_BRIEF_. Please reproduce the records from their very first line through the line that contains "Action: [x=1303, y=70]", including both ends. Leave the pictures out of your answer.

_MATERIAL_.
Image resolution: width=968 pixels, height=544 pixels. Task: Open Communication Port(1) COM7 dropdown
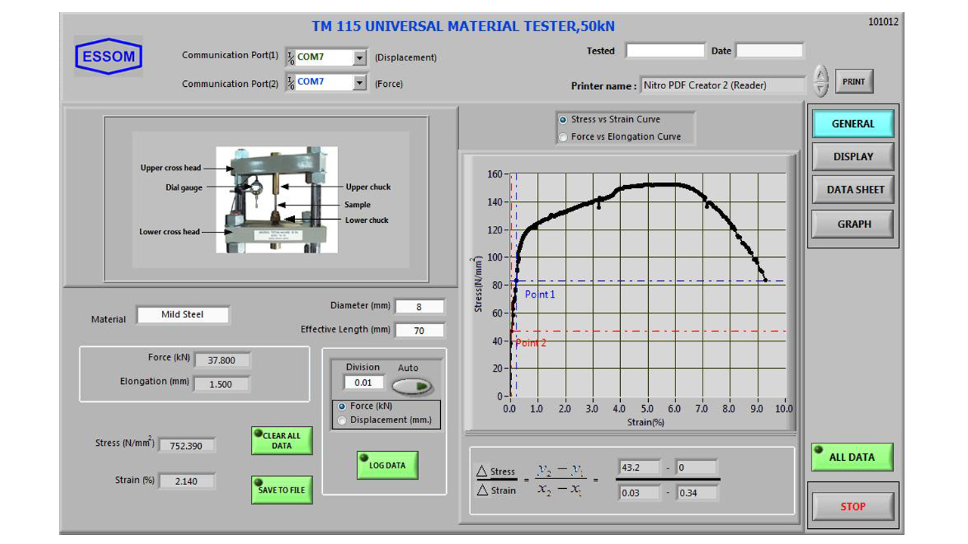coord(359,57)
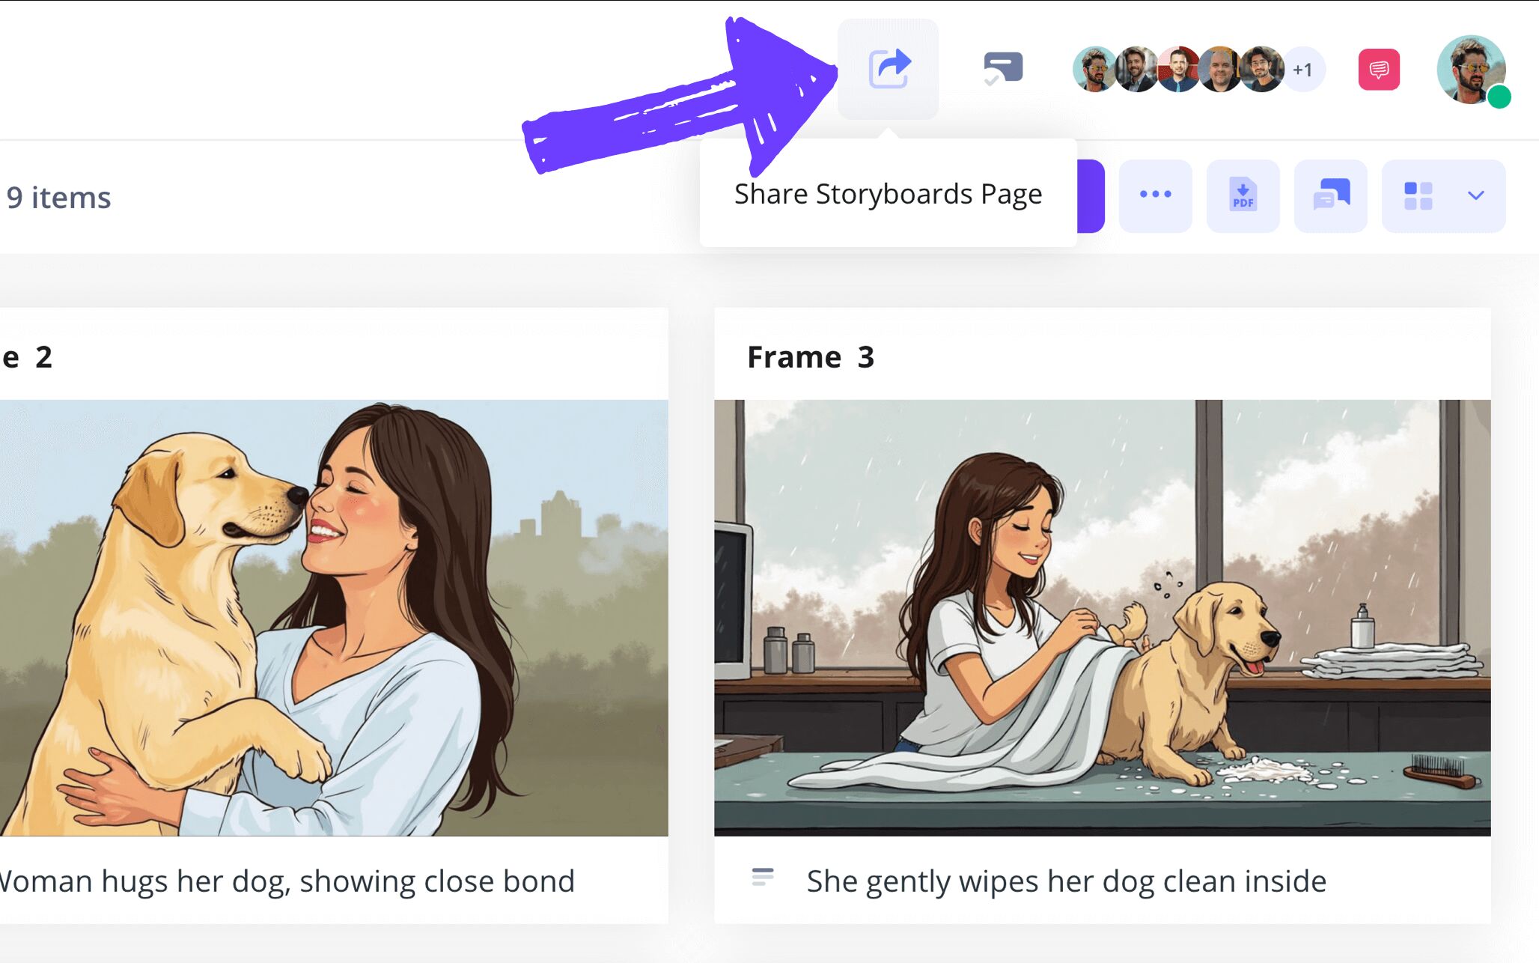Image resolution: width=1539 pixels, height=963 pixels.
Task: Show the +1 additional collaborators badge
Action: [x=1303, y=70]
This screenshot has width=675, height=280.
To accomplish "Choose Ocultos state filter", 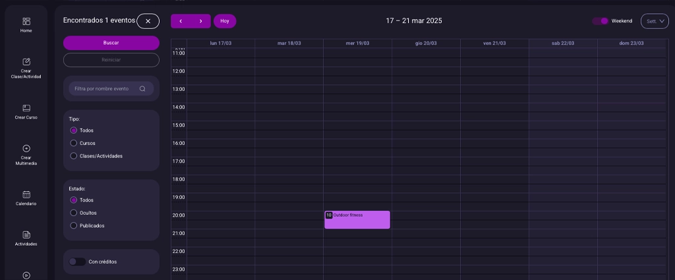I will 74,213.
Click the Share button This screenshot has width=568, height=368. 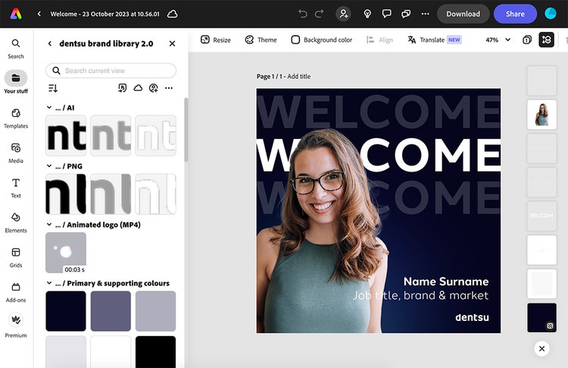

_OUTPUT FOR THIS EXERCISE_.
Image resolution: width=968 pixels, height=544 pixels. Task: Open Communication Port(1) COM7 dropdown
coord(359,57)
Image resolution: width=1539 pixels, height=963 pixels.
Task: Show the +1 additional collaborators badge
Action: [x=1303, y=70]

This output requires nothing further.